With the spotlight shining on us both, there was no hiding the physical reality of Katrina’s appearance from anyone in the great room. Most of her hair was gone, with patches of stubble scattered here and there across her otherwise bald scalp. The brain tumor and the associated treatments had left her skin withered and cracked, with open lesions visible just above her forehead and thick scars from multiple surgeries extending from the crown of her head to the nape of her neck. The shape of her head was slightly abnormal, bulging on one side and sunken on the other. Sections of her misshapen scalp had been grafted together with not quite matching colors of skin to cover up the invasiveness of the operations she had endured. And perhaps most notable of all was a relatively new development: a large, lumpy swelling of tissue protruding from an area high above her left ear and ending down in the softness of her delicate cheek.

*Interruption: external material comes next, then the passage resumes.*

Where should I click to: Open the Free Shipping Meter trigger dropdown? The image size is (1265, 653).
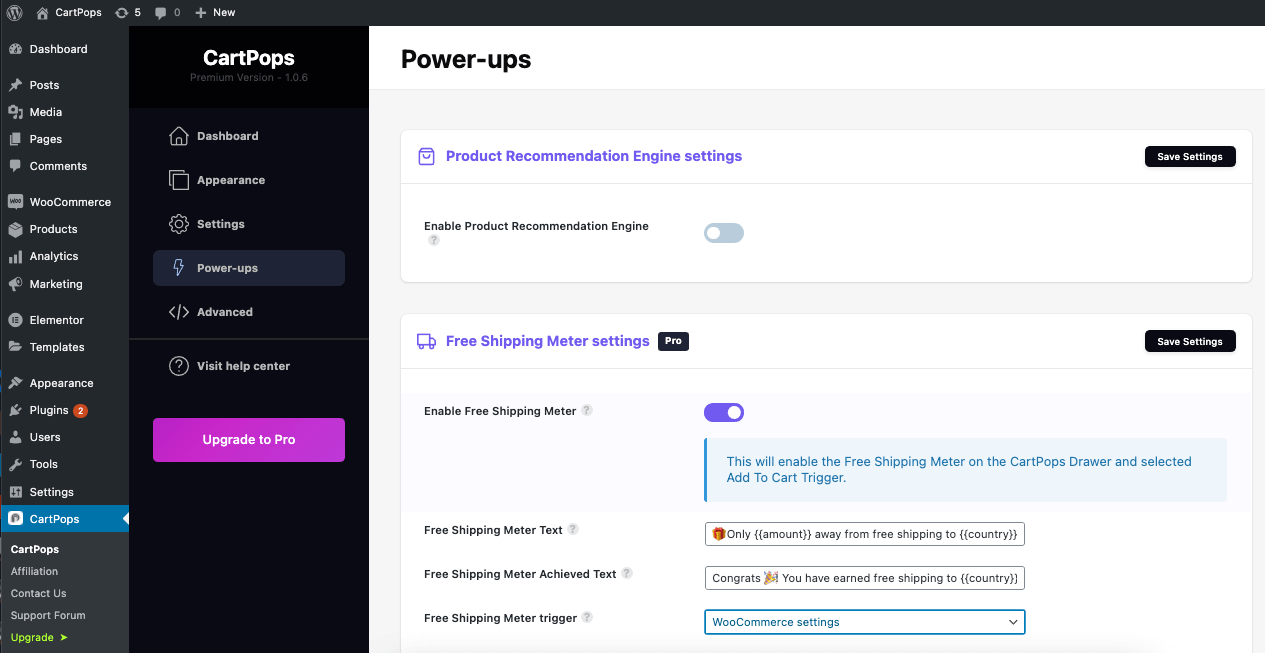point(863,621)
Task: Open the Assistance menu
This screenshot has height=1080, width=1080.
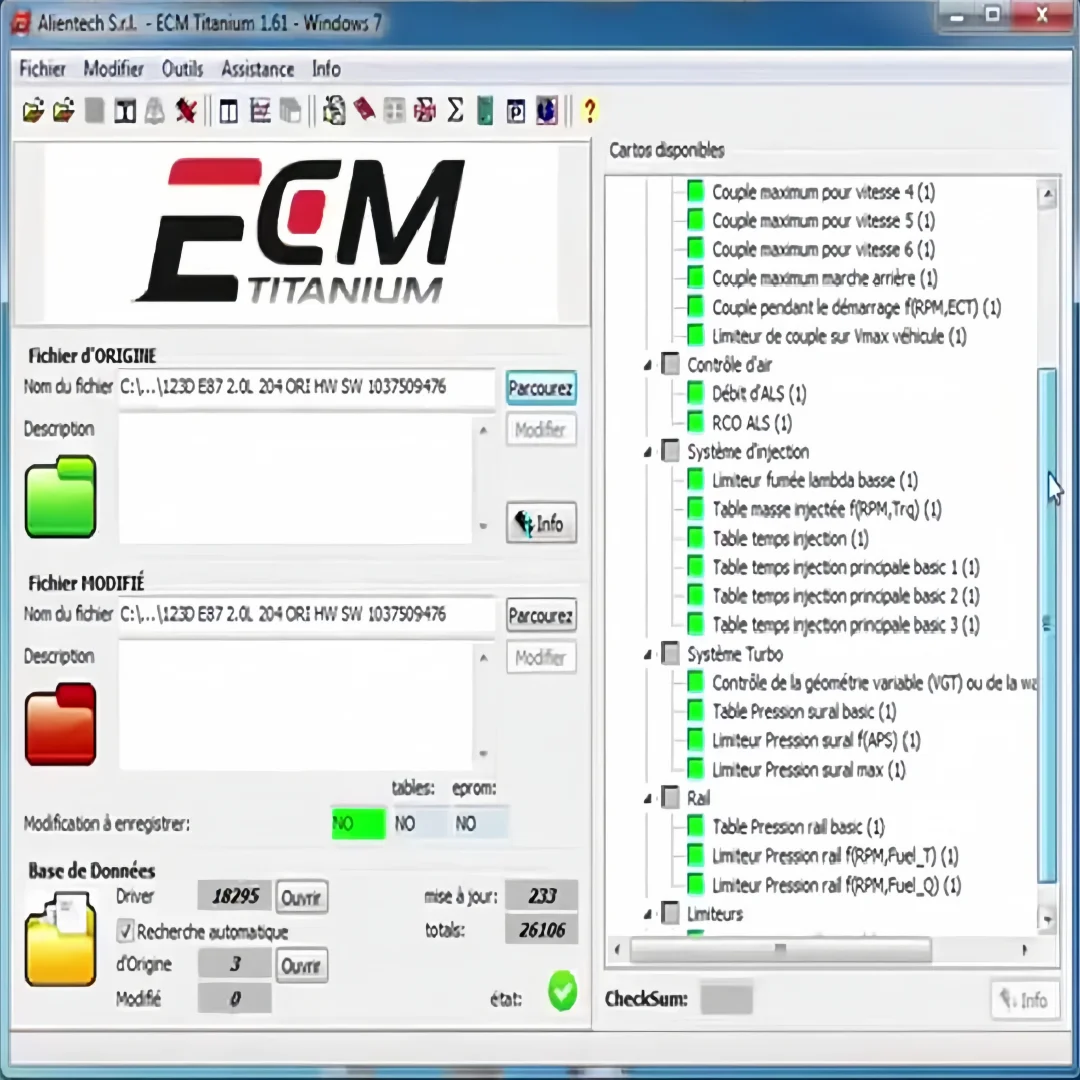Action: [257, 69]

Nobody on the stage or in the audience made so much as a whisper as Katrina carefully folded the white bag in at the corners, then over again in half to make it smaller, and placed it gently down at Jesus’s feet. Turning back again to look up at me, still kneeling near the Christ child, she whispered so only I could hear, “It’s all I have to give.” Then she stood slowly, took me by the arm again and led me back to the choir.

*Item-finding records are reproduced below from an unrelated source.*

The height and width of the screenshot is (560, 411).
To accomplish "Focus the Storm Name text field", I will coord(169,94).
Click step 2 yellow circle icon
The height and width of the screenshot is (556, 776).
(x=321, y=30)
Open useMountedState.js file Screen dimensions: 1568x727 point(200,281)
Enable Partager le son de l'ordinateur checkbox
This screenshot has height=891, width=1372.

In that flash of a moment I considered what it was that Katrina had just done. Had she given a simple paper bag to the “Lord of Lords” and “King of Kings”? No, I guessed it was probably much more than that. It might have been that the weathered paper bag was no less than the single most valuable possession she had, and therefore, an undeniably excellent gift for the Savior. Or perhaps she was offering the Christ her own pride, exposing the scars of her own self-doubt at the feet of he who is mighty to heal. Whatever the case, I knew her sacrifice was more than I could fully appreciate, let alone articulate.

As we walked slowly away from the manger, a voice in the audience began to sing. It was a woman’s voice with a familiar Southern accent, and she was singing in a faint, choked voice.

“Silent night, holy night, all is calm, all is bright.”